Inasmuch as the petitions for review before us are wholly lacking in merit, the same must be and are dismissed.

*

Of the Ninth Circuit sitting by designation

1

The Commission's ruling in pertinent part is as follows:

In our judgment, the NASD was warranted in concluding that there were fails to deliver arising out of the underlying transactions described above. Although these were not the most usual type of fails items, it appears that in each instance not only did the member consider that a valid transaction existed, but the contra-broker also recognized it as such, as reflected in the confirmations issued and in some of the cases in utilization of the "buy-in" procedure which presupposes a good contract. Moreover, particularly in light of the emergency situation, we find nothing improper or unreasonable in a requirement that transactions in which the tender of securities has been rejected because of misunderstanding or confufusion be cleared after an extended period has already elapsed, or, as more pertinent to the rules under consideration, that no further transactions in the security be entered into until the earlier transaction has been cleared. It would not appear that the clearing of those transactions through any of the recognized methods of liquidation would defeat any existing legal claims.
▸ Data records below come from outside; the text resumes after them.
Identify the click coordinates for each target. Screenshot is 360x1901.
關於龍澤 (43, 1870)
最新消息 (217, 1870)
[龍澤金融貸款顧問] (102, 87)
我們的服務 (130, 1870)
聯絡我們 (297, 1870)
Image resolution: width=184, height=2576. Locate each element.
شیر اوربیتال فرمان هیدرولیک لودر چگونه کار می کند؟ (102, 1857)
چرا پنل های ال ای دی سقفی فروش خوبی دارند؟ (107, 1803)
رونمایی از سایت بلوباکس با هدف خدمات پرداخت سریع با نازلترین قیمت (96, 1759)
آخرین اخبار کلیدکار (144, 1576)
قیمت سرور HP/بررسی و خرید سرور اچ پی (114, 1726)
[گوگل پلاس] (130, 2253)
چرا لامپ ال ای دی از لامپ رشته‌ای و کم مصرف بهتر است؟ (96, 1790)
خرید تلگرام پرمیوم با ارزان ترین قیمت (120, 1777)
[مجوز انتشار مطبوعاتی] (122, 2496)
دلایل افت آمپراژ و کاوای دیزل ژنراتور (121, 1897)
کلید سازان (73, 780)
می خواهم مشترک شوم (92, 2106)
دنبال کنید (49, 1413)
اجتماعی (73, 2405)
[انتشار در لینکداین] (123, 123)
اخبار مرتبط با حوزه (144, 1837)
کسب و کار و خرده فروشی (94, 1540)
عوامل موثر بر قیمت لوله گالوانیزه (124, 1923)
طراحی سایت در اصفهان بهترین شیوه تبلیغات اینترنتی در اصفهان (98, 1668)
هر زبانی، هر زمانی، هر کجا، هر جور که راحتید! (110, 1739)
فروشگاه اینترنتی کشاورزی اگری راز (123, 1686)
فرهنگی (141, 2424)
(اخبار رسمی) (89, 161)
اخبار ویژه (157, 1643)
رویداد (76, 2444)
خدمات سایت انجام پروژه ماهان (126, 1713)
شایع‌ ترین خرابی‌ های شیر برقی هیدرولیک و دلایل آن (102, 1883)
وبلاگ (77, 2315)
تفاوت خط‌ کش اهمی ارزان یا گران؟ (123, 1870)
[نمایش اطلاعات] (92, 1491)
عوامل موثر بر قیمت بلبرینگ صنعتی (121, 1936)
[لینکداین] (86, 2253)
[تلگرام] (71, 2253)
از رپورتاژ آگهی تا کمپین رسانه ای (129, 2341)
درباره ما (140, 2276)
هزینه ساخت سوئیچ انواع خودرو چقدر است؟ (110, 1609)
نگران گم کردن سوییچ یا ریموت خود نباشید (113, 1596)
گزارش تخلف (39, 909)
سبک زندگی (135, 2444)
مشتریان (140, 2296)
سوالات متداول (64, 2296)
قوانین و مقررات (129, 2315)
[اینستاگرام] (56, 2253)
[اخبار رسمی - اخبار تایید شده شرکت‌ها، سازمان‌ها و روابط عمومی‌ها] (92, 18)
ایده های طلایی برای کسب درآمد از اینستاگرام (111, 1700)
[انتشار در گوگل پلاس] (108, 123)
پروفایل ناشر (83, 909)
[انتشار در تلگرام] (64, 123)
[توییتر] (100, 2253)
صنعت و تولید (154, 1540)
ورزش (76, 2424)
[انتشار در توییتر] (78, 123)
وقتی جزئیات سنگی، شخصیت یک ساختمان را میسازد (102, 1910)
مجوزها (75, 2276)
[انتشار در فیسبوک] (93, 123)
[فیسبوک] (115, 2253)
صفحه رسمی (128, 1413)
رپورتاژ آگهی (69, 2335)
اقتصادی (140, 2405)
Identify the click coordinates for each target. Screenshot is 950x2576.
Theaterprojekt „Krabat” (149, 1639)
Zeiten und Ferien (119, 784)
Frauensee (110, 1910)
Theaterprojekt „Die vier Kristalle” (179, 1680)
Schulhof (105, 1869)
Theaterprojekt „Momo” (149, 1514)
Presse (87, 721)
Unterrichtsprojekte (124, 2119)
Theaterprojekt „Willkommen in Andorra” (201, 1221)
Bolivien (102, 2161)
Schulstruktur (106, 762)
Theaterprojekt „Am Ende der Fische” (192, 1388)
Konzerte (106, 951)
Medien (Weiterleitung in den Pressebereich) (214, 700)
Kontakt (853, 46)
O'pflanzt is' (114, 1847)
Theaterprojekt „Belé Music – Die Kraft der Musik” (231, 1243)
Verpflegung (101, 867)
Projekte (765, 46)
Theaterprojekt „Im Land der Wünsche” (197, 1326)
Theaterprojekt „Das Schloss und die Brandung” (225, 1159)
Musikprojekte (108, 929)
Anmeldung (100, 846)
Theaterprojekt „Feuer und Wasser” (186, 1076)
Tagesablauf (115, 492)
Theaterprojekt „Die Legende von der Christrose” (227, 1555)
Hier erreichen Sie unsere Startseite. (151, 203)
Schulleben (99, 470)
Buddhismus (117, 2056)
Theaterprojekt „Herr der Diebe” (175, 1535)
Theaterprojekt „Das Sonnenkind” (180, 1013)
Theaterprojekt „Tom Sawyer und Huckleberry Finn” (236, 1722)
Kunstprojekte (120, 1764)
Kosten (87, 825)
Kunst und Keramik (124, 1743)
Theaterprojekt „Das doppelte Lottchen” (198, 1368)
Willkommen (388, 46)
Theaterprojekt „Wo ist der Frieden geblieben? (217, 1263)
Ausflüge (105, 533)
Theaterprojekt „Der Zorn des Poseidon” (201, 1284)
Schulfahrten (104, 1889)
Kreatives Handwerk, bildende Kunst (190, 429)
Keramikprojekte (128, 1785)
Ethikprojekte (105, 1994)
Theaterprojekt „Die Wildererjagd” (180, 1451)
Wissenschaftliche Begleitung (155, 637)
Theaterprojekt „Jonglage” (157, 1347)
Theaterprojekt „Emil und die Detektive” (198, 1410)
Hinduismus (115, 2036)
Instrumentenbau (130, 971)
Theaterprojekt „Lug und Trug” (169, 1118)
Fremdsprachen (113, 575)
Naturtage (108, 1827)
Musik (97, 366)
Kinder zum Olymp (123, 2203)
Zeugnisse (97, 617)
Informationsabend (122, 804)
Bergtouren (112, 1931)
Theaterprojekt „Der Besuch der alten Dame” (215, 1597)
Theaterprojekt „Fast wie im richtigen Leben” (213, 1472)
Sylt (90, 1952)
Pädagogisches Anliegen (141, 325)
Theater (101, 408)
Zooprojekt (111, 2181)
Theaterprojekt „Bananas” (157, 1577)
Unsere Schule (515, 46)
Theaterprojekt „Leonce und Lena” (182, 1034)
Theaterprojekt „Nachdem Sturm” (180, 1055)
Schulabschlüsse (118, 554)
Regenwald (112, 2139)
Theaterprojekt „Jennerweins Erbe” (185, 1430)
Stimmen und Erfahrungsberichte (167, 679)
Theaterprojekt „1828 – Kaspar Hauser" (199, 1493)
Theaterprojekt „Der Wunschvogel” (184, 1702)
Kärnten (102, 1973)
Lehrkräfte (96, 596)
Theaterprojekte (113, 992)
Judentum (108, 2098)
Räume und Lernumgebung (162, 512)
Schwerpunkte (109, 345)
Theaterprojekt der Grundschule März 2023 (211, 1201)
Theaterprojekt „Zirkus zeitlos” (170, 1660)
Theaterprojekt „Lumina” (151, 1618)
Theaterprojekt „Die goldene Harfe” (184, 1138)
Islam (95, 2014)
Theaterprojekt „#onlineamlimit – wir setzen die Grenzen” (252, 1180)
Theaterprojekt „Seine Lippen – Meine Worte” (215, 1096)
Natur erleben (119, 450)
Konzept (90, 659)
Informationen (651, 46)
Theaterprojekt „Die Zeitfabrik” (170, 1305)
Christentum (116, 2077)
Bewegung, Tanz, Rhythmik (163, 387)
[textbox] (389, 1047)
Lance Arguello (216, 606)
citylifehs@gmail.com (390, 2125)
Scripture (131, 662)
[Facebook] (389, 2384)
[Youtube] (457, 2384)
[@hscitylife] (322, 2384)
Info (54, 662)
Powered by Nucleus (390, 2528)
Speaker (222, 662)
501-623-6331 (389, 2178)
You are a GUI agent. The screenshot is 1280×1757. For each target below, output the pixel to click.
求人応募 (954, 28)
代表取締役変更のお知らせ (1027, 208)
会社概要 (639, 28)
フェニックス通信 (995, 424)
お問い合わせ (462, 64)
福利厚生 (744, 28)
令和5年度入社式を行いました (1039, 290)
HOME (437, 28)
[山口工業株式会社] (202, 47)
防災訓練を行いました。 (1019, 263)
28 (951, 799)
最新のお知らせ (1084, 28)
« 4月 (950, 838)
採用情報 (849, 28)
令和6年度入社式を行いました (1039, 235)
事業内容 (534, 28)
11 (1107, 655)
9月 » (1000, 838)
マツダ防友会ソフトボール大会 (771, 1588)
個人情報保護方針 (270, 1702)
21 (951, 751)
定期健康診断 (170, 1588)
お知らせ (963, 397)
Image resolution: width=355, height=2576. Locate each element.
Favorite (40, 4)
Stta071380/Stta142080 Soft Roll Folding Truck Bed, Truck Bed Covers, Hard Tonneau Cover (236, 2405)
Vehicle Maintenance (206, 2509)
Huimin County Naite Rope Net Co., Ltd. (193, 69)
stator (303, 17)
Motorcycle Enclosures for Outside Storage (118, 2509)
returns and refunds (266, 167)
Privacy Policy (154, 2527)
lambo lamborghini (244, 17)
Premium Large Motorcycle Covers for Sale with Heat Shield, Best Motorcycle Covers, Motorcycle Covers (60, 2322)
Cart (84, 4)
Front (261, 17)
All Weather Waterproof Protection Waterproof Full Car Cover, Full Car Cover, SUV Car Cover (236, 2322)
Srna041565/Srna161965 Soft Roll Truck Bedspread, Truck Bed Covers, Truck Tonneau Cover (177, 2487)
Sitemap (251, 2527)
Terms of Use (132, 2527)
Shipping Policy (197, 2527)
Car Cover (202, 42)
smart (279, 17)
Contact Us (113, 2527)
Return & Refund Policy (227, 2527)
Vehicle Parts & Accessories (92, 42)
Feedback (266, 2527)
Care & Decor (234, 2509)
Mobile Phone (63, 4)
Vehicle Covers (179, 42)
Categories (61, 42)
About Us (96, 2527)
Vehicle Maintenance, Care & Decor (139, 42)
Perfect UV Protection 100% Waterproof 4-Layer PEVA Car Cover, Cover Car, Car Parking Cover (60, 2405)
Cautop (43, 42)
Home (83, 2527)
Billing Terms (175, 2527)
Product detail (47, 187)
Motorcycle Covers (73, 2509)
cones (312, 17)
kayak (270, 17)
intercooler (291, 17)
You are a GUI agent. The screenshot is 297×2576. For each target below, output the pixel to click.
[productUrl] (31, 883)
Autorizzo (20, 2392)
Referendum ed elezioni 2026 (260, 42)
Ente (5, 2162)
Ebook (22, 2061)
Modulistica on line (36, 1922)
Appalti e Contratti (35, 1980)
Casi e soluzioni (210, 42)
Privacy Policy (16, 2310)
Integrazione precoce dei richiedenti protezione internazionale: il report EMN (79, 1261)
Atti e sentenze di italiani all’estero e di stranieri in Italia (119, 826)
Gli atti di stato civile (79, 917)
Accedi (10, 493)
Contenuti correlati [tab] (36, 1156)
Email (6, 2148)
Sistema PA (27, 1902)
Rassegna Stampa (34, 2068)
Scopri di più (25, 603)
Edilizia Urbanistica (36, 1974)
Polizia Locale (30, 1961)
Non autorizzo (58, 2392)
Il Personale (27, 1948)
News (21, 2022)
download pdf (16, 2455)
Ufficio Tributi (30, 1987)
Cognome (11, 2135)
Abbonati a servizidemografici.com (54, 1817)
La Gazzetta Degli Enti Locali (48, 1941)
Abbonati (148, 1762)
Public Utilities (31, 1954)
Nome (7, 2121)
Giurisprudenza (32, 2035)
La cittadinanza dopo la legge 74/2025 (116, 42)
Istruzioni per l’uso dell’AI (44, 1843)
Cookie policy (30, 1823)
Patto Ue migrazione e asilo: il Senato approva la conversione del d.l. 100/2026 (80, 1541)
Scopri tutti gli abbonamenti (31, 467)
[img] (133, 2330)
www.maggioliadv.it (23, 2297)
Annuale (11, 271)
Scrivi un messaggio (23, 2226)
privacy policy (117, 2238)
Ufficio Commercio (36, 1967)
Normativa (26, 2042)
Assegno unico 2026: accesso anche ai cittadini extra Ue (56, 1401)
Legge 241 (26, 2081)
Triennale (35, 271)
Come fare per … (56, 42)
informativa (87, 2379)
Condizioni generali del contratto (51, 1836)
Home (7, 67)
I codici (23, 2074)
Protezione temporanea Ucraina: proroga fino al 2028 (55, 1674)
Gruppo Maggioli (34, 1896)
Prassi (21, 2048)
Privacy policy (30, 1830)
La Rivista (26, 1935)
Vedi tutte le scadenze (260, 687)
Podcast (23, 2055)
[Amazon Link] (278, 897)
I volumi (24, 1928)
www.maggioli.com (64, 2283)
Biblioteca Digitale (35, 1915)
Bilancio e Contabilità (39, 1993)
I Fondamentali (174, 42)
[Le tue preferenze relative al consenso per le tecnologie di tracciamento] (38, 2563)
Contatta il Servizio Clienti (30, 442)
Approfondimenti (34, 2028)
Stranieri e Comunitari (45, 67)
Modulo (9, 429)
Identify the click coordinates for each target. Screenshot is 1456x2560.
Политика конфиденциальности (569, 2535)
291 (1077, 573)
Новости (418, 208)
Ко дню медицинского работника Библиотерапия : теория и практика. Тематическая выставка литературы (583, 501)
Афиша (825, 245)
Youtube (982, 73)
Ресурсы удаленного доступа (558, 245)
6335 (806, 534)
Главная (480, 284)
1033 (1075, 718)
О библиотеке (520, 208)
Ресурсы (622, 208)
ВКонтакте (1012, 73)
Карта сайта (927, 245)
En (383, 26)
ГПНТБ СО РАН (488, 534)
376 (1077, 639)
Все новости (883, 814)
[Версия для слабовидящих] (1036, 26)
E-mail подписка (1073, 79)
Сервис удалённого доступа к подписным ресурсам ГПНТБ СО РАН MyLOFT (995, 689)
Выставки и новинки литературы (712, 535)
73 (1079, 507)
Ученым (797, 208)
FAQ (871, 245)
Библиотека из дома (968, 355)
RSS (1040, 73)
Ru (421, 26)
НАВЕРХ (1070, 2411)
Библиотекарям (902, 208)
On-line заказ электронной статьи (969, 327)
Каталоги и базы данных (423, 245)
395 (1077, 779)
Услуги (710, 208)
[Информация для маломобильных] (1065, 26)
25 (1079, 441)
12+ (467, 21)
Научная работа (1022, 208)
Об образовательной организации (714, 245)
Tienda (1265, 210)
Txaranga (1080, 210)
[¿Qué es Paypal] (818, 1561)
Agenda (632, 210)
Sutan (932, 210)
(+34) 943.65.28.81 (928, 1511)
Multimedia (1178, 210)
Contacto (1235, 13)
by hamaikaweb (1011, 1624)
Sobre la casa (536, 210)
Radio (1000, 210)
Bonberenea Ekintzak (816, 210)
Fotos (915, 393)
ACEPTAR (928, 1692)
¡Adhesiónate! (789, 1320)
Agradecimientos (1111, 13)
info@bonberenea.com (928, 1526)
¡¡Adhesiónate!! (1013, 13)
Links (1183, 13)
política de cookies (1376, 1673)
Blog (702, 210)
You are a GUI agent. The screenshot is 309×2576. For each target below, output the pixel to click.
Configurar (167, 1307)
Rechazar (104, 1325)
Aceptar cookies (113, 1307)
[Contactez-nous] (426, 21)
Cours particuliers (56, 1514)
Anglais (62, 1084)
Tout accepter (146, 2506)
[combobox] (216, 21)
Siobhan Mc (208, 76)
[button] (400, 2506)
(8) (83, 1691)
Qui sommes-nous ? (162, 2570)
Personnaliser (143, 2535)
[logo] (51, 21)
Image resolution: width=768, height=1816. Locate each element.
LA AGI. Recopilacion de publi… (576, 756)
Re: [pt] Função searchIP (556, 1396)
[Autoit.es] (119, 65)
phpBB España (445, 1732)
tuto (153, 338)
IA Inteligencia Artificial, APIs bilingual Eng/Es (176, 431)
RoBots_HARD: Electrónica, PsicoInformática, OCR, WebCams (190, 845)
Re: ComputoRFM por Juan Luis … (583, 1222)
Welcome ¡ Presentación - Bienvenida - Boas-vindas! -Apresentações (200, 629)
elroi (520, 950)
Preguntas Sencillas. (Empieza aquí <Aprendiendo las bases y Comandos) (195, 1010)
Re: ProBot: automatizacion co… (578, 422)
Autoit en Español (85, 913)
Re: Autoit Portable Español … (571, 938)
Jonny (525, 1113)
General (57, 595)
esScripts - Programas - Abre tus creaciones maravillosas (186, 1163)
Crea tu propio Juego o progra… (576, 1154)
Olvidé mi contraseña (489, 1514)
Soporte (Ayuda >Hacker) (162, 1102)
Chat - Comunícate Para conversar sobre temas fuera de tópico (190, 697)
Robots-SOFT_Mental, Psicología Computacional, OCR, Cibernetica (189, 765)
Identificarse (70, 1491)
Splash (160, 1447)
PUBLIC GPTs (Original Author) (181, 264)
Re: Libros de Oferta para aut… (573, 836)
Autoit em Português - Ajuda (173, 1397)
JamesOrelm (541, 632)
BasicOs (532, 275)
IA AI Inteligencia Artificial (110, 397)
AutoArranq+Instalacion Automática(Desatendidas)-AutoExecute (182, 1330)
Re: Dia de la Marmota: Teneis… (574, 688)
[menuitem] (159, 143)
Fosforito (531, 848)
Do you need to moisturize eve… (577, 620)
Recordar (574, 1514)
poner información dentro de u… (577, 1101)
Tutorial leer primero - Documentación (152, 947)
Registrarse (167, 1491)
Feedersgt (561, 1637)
We accordingly affirm the NASD's findings regarding fails in the above six securities, although we find that in the case of Naturizer securities, delivery was effected on about January 16, 1969 and that about 5 transactions subsequent to that date which the NASD found improper were in fact permissible. We also set aside its findings of violations with respect to 7 transactions in securities of U. S. Silver Mining Corp. which were effected after the fail to deliver was eliminated by the contrabroker's execution of a "buy-in."

In sum, we affirm the NASD's findings of violations with respect to 77 of the questioned transactions and set aside its findings with respect to the remaining 17.